Smith is a calm, compact man who exudes a certain strength, and like the stone he shapes to his dreams and desires, he looks like he'll weather a lot of change. The sculptor, who already has multiple responsibilities, went on to open the Beijing Tomorrow Gallery in the Pingod complex in Beijing's south east quarter. Beijing Tomorrow is a gallery with a timeshare apartment that the artists he represents carry the cost of, plus a social center. When he is out of Beijing the gallery and its promotional activities are run by two arts-educated and capable Chinese managers. His tenured professorship at the New York Institute of Technology, and a family plot in Sonoma County in California where he grows lavender and keeps bees to make lavender honey, are two other things that keep the energetic sculptor busy. Then there is his sculpting, inspired by computer-manipulations of images driven by mathematical principles. What he is working on now is scaling down his meditations on the wonder of manifest and inherent organic forms into jewelry-sized pieces.

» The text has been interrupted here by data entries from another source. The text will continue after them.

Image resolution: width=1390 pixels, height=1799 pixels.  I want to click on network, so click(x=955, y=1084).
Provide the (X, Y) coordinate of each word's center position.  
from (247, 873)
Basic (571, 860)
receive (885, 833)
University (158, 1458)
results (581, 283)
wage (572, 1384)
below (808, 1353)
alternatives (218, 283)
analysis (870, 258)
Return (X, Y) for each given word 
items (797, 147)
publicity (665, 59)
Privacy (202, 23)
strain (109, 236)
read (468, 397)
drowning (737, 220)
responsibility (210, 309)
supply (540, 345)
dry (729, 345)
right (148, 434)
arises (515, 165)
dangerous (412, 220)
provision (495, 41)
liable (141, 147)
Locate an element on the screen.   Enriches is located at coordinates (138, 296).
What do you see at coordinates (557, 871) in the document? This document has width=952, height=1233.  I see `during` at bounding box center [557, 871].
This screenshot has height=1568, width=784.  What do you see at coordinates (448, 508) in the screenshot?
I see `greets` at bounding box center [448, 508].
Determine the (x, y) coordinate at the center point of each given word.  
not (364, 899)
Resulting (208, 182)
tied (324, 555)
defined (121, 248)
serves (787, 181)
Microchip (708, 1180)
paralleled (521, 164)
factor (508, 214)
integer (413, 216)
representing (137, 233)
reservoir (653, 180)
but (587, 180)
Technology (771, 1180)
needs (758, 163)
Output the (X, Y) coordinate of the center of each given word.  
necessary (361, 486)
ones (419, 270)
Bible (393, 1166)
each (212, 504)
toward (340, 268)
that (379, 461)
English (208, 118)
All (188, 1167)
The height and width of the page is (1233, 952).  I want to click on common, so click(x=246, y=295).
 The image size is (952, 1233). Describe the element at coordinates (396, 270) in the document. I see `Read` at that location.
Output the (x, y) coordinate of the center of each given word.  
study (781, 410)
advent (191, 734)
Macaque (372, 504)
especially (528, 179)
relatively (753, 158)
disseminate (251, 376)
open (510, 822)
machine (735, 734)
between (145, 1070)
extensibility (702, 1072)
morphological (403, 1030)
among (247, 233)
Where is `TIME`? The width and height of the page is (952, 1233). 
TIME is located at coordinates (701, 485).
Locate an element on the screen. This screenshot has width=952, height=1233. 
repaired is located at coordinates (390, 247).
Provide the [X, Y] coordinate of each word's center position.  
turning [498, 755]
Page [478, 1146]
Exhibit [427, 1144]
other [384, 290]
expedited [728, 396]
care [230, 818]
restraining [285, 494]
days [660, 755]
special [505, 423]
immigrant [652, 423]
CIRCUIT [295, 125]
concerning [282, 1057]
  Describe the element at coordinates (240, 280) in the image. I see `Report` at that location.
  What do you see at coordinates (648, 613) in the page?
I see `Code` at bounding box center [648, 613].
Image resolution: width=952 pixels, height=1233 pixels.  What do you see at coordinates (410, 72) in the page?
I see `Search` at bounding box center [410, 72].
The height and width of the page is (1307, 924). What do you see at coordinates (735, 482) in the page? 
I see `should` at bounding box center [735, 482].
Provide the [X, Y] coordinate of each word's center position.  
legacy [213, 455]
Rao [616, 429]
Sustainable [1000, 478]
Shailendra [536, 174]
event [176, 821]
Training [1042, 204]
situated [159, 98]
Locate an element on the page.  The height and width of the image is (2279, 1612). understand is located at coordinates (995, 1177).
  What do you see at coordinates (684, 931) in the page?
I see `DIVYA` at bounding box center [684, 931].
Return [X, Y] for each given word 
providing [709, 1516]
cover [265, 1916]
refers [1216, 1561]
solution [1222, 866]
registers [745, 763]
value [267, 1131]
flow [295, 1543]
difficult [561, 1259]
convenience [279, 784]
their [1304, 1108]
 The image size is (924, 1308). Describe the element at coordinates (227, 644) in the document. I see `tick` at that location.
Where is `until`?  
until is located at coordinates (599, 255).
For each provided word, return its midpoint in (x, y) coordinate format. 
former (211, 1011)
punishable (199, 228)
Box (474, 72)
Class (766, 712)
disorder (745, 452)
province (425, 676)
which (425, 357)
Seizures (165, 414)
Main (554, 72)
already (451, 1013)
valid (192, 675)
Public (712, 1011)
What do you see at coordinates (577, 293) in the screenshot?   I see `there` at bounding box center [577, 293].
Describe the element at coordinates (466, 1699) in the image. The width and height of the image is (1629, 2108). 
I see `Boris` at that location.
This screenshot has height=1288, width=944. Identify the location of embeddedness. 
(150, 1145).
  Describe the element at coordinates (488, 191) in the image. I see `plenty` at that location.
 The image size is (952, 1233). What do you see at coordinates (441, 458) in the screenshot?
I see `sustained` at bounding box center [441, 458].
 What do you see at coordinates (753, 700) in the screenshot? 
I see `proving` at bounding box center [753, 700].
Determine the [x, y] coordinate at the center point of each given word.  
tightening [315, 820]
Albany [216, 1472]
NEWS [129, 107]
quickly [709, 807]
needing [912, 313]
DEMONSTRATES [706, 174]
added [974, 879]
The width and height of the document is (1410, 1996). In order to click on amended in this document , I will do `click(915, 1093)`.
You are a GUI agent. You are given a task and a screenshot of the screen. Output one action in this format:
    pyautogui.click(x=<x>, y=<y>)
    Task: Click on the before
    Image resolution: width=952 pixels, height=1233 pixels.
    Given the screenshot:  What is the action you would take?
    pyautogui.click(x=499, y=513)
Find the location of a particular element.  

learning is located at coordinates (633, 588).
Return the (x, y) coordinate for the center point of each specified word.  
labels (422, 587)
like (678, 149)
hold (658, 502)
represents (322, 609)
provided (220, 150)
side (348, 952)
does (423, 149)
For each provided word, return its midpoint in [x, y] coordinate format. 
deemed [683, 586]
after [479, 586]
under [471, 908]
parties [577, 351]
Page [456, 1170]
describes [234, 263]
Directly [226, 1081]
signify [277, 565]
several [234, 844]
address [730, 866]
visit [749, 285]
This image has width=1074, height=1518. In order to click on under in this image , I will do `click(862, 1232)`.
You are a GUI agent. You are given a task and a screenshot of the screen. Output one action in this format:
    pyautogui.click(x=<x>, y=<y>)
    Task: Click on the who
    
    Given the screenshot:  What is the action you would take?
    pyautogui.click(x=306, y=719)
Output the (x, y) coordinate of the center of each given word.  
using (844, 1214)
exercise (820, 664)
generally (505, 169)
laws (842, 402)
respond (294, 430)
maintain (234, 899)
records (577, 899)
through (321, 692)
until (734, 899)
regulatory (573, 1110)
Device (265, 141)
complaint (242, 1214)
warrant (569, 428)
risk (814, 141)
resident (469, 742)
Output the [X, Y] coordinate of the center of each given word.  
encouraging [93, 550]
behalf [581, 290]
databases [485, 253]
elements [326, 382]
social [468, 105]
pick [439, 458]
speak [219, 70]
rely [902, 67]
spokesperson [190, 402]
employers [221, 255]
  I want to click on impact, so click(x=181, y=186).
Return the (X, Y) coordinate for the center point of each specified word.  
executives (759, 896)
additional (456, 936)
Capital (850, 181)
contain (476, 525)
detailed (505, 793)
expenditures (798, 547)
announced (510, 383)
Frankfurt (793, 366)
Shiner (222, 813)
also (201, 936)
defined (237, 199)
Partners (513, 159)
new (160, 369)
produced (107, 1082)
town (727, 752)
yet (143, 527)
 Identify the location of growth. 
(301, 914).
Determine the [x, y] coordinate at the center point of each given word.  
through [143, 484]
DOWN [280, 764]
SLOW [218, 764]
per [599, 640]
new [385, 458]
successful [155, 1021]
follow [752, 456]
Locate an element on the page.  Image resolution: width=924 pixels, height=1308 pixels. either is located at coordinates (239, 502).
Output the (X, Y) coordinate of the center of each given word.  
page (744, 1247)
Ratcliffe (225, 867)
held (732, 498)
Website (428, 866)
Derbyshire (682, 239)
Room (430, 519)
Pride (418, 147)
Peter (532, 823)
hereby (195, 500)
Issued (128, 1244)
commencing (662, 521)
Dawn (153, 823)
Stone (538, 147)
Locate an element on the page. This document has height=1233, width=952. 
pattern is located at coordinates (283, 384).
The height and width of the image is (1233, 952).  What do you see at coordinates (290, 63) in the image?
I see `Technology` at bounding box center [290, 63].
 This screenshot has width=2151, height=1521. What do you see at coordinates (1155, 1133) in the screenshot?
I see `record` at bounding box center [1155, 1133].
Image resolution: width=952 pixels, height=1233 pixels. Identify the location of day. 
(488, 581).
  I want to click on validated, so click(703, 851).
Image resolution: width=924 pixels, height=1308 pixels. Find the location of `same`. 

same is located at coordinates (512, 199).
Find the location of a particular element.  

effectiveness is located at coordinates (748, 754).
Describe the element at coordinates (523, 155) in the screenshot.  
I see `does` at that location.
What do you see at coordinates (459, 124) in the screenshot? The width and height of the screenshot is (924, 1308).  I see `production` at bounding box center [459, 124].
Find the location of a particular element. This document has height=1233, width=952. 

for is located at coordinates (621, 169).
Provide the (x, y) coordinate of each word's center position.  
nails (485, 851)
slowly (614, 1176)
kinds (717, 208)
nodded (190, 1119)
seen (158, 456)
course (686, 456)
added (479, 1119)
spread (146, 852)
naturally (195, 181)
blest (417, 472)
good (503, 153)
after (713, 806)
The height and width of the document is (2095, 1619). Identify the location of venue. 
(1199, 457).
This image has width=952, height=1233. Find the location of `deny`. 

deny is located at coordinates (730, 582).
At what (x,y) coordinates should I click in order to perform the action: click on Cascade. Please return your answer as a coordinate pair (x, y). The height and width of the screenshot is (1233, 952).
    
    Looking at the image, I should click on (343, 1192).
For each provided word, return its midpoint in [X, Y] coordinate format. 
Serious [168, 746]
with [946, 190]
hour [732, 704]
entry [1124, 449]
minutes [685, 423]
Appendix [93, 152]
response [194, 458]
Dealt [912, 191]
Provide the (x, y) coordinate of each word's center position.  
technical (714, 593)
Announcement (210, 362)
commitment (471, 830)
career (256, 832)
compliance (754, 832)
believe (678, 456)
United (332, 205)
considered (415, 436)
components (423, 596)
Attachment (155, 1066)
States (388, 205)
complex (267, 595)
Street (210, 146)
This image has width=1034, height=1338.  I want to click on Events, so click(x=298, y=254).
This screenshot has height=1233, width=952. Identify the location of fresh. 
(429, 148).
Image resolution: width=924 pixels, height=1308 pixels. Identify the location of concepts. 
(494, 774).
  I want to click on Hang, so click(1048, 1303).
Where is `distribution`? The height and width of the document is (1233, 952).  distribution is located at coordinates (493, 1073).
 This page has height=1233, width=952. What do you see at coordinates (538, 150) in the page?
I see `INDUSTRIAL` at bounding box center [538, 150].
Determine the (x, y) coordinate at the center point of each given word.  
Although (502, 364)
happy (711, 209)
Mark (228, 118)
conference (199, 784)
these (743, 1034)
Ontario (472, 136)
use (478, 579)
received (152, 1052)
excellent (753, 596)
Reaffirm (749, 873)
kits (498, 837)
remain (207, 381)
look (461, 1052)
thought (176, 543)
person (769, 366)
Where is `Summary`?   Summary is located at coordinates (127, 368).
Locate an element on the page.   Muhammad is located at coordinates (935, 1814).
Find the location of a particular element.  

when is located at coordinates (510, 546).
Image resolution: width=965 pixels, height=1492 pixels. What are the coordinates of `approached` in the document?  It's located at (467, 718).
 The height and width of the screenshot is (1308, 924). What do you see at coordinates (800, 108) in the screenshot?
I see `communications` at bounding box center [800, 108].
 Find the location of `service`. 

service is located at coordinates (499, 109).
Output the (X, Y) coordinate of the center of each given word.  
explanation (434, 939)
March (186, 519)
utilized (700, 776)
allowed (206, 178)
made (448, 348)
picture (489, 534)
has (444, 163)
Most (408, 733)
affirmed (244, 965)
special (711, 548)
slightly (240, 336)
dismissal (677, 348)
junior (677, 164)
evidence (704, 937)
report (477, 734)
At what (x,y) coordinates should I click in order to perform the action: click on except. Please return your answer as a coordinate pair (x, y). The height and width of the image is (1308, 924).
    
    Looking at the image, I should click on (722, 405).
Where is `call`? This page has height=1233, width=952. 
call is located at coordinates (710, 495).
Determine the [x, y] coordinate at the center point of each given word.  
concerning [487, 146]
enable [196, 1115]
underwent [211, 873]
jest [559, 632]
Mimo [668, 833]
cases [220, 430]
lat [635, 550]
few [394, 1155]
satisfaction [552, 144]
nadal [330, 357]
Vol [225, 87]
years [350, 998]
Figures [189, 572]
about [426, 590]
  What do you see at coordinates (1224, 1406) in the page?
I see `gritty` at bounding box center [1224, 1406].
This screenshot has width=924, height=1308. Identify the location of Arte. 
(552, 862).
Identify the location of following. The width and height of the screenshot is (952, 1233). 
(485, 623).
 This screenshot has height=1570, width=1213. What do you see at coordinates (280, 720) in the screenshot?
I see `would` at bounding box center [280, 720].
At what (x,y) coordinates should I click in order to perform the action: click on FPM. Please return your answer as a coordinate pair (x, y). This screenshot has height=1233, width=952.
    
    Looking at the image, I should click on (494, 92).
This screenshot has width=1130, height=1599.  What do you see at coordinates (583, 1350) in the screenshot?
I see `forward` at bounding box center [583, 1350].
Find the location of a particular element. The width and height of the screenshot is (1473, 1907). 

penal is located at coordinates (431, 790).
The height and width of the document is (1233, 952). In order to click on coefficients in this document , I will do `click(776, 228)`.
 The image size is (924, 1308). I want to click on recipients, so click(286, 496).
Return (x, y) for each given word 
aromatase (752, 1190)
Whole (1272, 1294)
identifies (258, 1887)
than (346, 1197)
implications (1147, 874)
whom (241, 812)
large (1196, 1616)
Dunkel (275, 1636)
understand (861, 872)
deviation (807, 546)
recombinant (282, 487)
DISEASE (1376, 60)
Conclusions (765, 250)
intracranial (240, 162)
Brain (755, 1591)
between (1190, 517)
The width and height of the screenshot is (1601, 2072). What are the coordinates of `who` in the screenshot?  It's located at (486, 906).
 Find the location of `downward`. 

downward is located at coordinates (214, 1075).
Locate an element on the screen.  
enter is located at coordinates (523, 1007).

The influences unleashed by the Digital Arts Exhibition he views as a phenomenon that has just begun. Of the prospects for Western artists in China he notes “There are a lot of public buildings in China and of course public art is in demand”. But beyond that, Beijing Tomorrow represents artists that Smith knows and has worked with, all of whom are “interested in this great marriage of art and science. We are engaged in discussion about how and where to make CAM technology available here. China is very interested in this whole notion of design by computer and computer-driven manufacturing.” Presumably it fits with economic necessity - meeting China's challenge to scale the value-chain in mass or multiple production services. What started with personal introductions of sculptor friends to Dingli has mothered more than mere economic back-scratching. “We broke in at a time when the interest in Western art was just starting. Of course the influences in painting have gone back and forth for some time, but I see the influences of the East even in our first show, specifically the influence of Chinese culture.”